Il punto, ora, non sono le sanzioni che saranno decise –per il momento, avendo cura di non farsi male a vicenda- e le dichiarazioni che saranno pubblicate. Il punto è se il reintegro della Crimea è, per Mosca, una stazione d’arrivo, dopo di che si apre una fase negoziale con l’Ucraina, o se è solo una stazione di transito verso ingerenze o addirittura intromissioni nell’Ucraina orientale, a tutela – asserita – dei diritti più o meno violati dei russofoni filo-russi che lì vivono.
Nel primo caso, la crisi troverà, prima o poi, un punto di equilibrio in una situazione di fatto, magari non riconosciuta, ma neppure troppo contestata, che non impedirà a termine il ‘business as usual’ della diplomazia e, soprattutto, degli affari.

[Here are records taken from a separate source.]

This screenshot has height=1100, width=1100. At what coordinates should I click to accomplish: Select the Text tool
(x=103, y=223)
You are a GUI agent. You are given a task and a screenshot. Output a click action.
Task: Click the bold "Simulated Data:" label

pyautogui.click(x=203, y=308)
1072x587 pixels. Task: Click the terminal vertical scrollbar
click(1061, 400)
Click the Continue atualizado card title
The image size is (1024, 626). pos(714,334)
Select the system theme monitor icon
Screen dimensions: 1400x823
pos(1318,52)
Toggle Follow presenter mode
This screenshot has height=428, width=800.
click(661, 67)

Nel secondo caso, invece, la crisi si inasprirà: toni esasperati, conseguenze non prevedibili, davvero un ritorno al clima e ai modi della Guerra Fredda, culmine della nostalgia di bipolarismo nell’era della globalizzazione.
Non è solo Mosca, però, a doversi fermare. Pure l’Occidente non deve spingere troppo in là il gioco in Ucraina: la firma, giovedì, dell’accordo di associazione –per ora un documento politico, in attesa dei contenuti economici- non deve essere preludio di una precipitosa adesione; e neppure si può pensare a stringere i tempi per l’ingresso nella Nato. Prima, bisogna che l’Ucraina trovi, dopo le prossime elezioni, un equilibrio e un dialogo tra le sue componenti territoriali, etniche, linguistiche e politiche, che, dall’indipendenza, non ha praticamente mai avuto.